> PROVIDED INFORMATION:
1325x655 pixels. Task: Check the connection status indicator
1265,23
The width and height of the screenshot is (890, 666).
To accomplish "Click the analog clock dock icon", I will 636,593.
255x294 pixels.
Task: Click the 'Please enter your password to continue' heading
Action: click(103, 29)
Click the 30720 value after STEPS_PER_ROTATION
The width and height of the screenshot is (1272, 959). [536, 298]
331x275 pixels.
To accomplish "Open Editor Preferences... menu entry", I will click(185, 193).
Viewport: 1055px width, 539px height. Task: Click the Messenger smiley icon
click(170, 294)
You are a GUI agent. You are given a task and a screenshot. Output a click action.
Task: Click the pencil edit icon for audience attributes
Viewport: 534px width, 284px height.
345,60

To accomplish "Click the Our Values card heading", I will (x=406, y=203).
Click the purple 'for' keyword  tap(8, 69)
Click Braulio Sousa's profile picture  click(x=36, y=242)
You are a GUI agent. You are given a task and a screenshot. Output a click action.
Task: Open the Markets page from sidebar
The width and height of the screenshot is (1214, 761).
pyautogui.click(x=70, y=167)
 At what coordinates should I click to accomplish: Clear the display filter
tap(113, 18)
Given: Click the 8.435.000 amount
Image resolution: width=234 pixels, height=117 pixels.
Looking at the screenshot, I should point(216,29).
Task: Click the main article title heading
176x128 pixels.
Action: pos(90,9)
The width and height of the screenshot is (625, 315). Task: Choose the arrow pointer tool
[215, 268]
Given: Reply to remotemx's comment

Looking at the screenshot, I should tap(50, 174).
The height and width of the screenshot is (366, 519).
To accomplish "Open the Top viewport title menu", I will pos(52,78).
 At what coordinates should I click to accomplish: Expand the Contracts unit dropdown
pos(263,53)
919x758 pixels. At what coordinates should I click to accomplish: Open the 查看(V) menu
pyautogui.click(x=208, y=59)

> THE TASK: Go through the material above line by line and copy it exactly.

> SOLUTION FOR THIS PROBLEM:
1325x655 pixels. Task: Check the connection status indicator
1265,23
The width and height of the screenshot is (890, 666).
To accomplish "Click the analog clock dock icon", I will 636,593.
255x294 pixels.
Task: Click the 'Please enter your password to continue' heading
Action: click(103, 29)
Click the 30720 value after STEPS_PER_ROTATION
The width and height of the screenshot is (1272, 959). [536, 298]
331x275 pixels.
To accomplish "Open Editor Preferences... menu entry", I will click(185, 193).
Viewport: 1055px width, 539px height. Task: Click the Messenger smiley icon
click(170, 294)
You are a GUI agent. You are given a task and a screenshot. Output a click action.
Task: Click the pencil edit icon for audience attributes
Viewport: 534px width, 284px height.
345,60

To accomplish "Click the Our Values card heading", I will (x=406, y=203).
Click the purple 'for' keyword  tap(8, 69)
Click Braulio Sousa's profile picture  click(x=36, y=242)
You are a GUI agent. You are given a task and a screenshot. Output a click action.
Task: Open the Markets page from sidebar
The width and height of the screenshot is (1214, 761).
pyautogui.click(x=70, y=167)
 At what coordinates should I click to accomplish: Clear the display filter
tap(113, 18)
Given: Click the 8.435.000 amount
Image resolution: width=234 pixels, height=117 pixels.
Looking at the screenshot, I should point(216,29).
Task: Click the main article title heading
176x128 pixels.
Action: pos(90,9)
The width and height of the screenshot is (625, 315). Task: Choose the arrow pointer tool
[215, 268]
Given: Reply to remotemx's comment

Looking at the screenshot, I should tap(50, 174).
The height and width of the screenshot is (366, 519).
To accomplish "Open the Top viewport title menu", I will pos(52,78).
 At what coordinates should I click to accomplish: Expand the Contracts unit dropdown
pos(263,53)
919x758 pixels. At what coordinates should I click to accomplish: Open the 查看(V) menu
pyautogui.click(x=208, y=59)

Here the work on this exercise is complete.